J’ai eu l’honneur d’être reçu dans cette coupole du Congrès une première fois lorsque je suis venu visiter votre pays en 1991. De nombreux visages qui m’avaient accueillis à cette époque là et que je peux revoir aujourd’hui, me donnent une grande joie. Certains ont pris leur retraite et tristement, quelques-uns ne sont plus parmi nous. Cependant, j’aimerais saisir cette occasion pour reconnaître leur bonté et leur contribution. Nos amis américains se sont tenus à nos côtés dans la période la plus critique et sous la pression la plus intense.
Monsieur le Président, je vous remercie pour votre ferme soutien et pour la chaleureuse amitié que Madame Laura Bush et vous même m’avez manifestée personnellement. Je vous suis profondément reconnaissant de votre sympathie et de votre soutien pour le Tibet, ainsi que de votre position ferme sur la liberté religieuse et sur la cause de la démocratie. Madame la Présidente de la Chambre des représentants, non seulement, vous m’avez manifesté un soutien inébranlable et à la juste cause du peuple tibétain, mais vous avez également travaillé durement à promouvoir la cause de la démocratie, de la liberté et du respect pour les droits humains dans d’autres parties du monde. Pour cela, je voudrais vous présenter particulièrement mes remerciements.

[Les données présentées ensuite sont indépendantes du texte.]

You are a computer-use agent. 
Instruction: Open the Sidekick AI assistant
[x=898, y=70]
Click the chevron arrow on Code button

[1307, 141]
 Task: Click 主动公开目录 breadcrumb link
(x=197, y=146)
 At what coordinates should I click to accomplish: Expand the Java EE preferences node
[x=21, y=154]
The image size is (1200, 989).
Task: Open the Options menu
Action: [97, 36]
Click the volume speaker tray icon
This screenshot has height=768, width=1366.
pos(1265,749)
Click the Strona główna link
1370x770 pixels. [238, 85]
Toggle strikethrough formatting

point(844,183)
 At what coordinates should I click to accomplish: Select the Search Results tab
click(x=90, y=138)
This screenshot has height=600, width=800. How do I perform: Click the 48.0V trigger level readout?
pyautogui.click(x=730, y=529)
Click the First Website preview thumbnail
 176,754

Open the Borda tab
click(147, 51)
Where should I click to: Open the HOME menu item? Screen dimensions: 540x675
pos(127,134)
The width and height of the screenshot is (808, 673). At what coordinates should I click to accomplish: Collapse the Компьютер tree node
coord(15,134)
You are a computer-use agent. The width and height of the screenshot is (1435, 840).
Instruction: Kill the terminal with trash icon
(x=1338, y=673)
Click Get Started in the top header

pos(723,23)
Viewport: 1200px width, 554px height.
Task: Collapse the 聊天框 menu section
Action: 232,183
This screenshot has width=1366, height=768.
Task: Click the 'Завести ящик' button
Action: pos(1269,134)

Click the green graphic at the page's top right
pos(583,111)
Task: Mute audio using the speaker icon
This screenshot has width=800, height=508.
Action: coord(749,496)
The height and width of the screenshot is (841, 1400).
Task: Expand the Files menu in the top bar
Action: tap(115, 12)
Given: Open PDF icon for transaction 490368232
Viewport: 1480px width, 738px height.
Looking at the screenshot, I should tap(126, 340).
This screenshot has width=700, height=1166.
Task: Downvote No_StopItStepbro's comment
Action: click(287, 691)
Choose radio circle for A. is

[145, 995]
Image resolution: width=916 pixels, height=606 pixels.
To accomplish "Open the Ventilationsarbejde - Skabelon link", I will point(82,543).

La consistance du soutien américain pour le Tibet n’est pas passée inaperçue en Chine où cela a provoqué quelques tensions dans les relations sino-américaines, ce que je regrette. Aujourd’hui, je souhaite partager avec vous tout mon espoir sincère que l’avenir du Tibet et celui de la Chine passera au-delà de la méfiance, vers une relation fondée sur le respect mutuel, la confiance et la reconnaissance des intérêts communs.
Aujourd’hui, nous observons la Chine qui progresse rapidement de l’avant. La libéralisation économique a conduit vers la richesse, la modernisation, et elle est ainsi devenue une grande puissance. Je crois que le succès économique actuel de l’Inde et de la Chine, les deux nations les plus peuplées et ayant une longue histoire culturellement riche, est méritoire. Avec leur statut nouvellement établi, l’ensemble de ces deux pays est tenu de jouer un rôle important de premier plan sur la scène internationale. Afin de remplir ce rôle, je crois qu’il est vital pour la Chine d’apporter la transparence dans un Etat de droit et de liberté d’information. Nombreux dans le monde, sont ceux qui attendent de voir comment les concepts de la Chine dits "d’une société harmonieuse et d’un développement pacifique" vont se déployer. La Chine d’aujourd’hui étant un Etat comportant de nombreuses nationalités, le facteur clé ici sera de savoir comment elle assure "l’harmonie et l’unité" de cette variété de peuples. Pour cela, l’égalité et les droits de ces nationalités à maintenir leurs identités distinctes sont cruciaux.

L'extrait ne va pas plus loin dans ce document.